• _Problems to work on_
(1) Using the Planells biography below, explain why Planells came back home after going to Barcelona in 1918 to study painting, lithography and engraving.
(2) Retype the passage of the Planells biography below from "Born in Cadaqués, where" up to and including "art criticism articles.", keeping every word and punctuation mark as it stands.

##### Provided text #####

Àngel Planells i Cruañas (Cadaqués, December 2, 1901 - Barcelona, July 23, 1989) was a Spanish Catalan surrealist painter.

Born in Cadaqués, where he met artists like Eliseu Meifrèn, Joan Roig i Soler and Salvador Dalí. In 1918 he went to Barcelona to study painting, lithography and engraving, but he returned home due to economic problems. In 1928 he published his first surrealist poems and some art criticism articles.

Between 1928 and 1929, Planells participated in his first collective exhibitions in the Galeries Dalmau in Barcelona (1929) and in Girona. In Cadaqués he met René Magritte and other surrealist artists. Planells's first individual exhibition took place in 1930, in the Dalmau Galleries.

In 1936, Planells formed a part of the Logicofobista group, together with artists Artur Carbonell i Carbonell, Leandre Cristòfol i Peralba, Àngel Ferrant, Esteve Francés, A. Gamboa-Rothwoss, A. G. Lamolla, Ramon Marinello, Joan Massanet, Maruja Mallo, Jaume Sans, Nàdia Sokalova, Remedios Varo and Joan Ismael, and art critic and theorist Magí Cassanyes. The first Logicofobista Exhibition took place in Barcelona, in 1936. Same year, three works of Planells were shown at the London International Surrealist Exhibition. Since 1929 Planells lived in Blanes, where he worked as a professor at the School of Arts.

##### Data records #####

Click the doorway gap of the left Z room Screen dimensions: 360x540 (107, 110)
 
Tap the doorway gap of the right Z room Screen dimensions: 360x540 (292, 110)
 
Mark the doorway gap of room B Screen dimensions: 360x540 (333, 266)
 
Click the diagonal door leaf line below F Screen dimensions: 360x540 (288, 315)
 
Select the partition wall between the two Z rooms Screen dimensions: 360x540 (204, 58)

#####
##### Data records #####

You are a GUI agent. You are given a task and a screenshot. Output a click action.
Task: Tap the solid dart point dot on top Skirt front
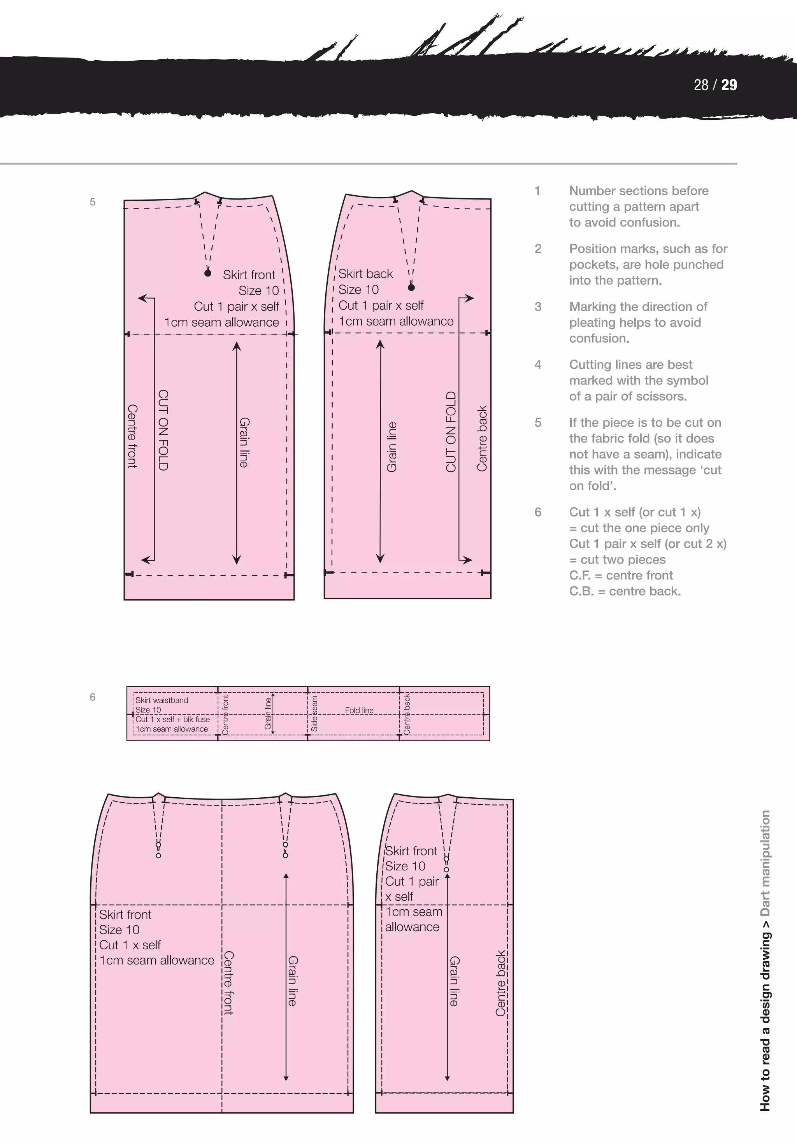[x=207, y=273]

#####

• _Solutions to each task_
(1) He returned home because of economic problems.

(2)
Born in Cadaqués, where he met artists like Eliseu Meifrèn, Joan Roig i Soler and Salvador Dalí. In 1918 he went to Barcelona to study painting, lithography and engraving, but he returned home due to economic problems. In 1928 he published his first surrealist poems and some art criticism articles.